Two days later I decide it was time to speak with a mortgage broker so I went online and called one up.I didn't feel comfortable with the results I was having so I found one locally. I set down with him laid my cards on the table everything I learned from Dean and what I wanted to do. He questioned everything something I figured would take twenty minutes took an hour and a half. He was telling me about all kinds of fraud and making sure I wasn't trying to mix him up in any of it. I've never met someone so frightened about real estate investing and had me start to question if this was a wise choice.
Then I remembered Dean saying to only listen to people who have done what I want to do. Others who have never done it have no right to guide or motivate my choices towards or away from real estate investing. I found that logical and told him this is what I was doing it wasn't fraudulent and if he was willing to work with me I would like to have someone I could depend upon on my team. He told me he had been doing mortgage for 25 years and if I was not involved in any type of fraud and what I was doing was ethical and honest he had no problem working with me.

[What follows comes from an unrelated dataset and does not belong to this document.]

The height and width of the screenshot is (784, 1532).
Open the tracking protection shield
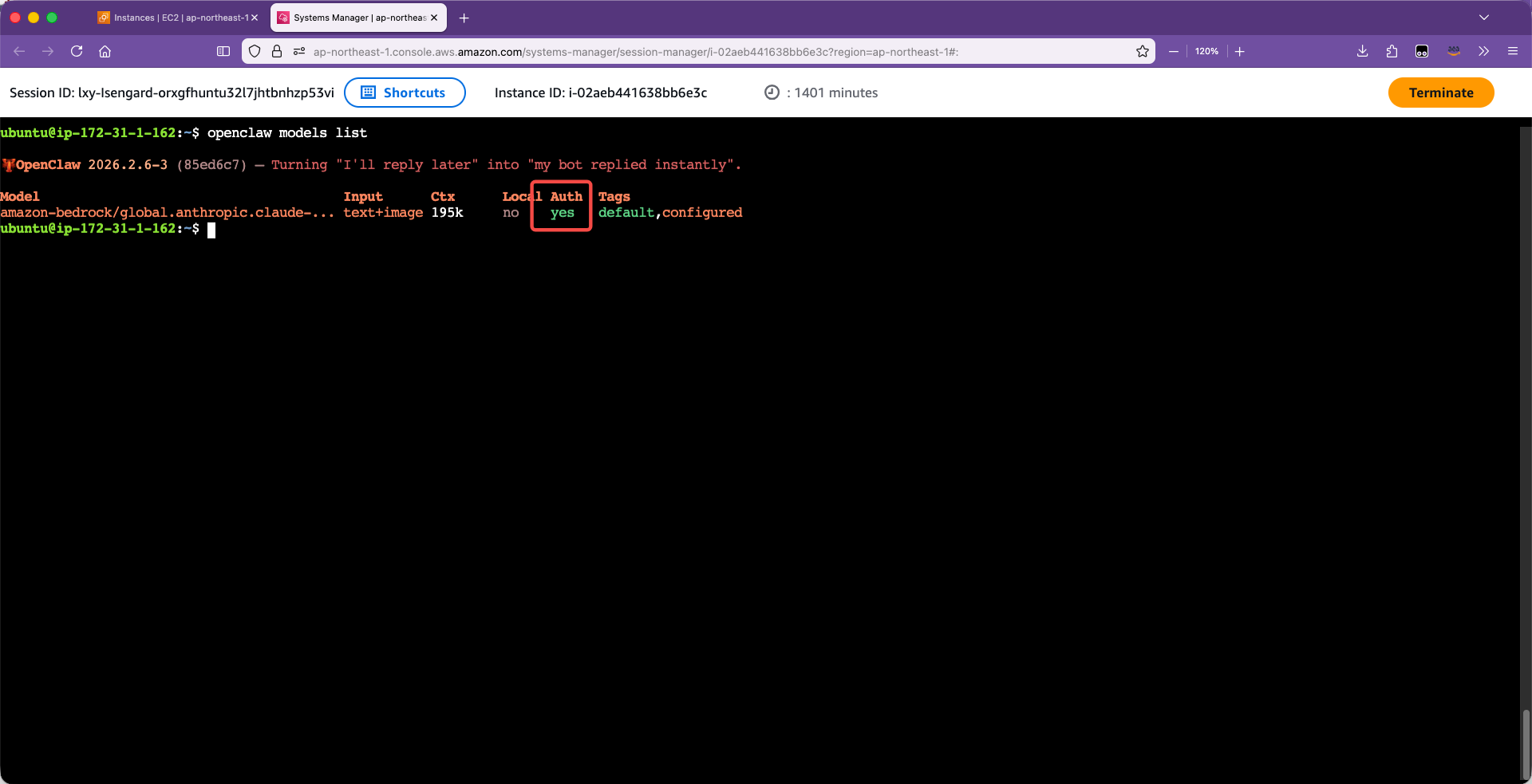(x=255, y=51)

I felt good after this and the next day I decided to find a local lawyer as well. I met an older man I refer to as Mr. Chapmen. I didn't think I would go through the same things with him as he was a real estate attorney. I was wrong. He hadn't heard of half of what I was trying to do and had only worked with traditional real estate though was willing to guide me on methods to limit my liability if I would fill out a contract and bring it back to him.
I decided why not and went home and printed one out and realized I really didn't know what I was doing so hit the internet and found another attorney Bryan Dunklin who did a seminar on how to limit your liability on the TREC as a sole proprietorship before you purchased a LLC or SLLC. I watched the whole thing. I took notes and fill out my first purchase contract. I took it to Mr. Chapmen just to be sure and to my surprise some of the things I did shocked him for having no experience. He further assisted me with some minor details and advice that cost me some money that was well spent. I took his card and told him we would keep in touch if I had any other questions.
I went out at that point and decided it was time I took a leap of faith.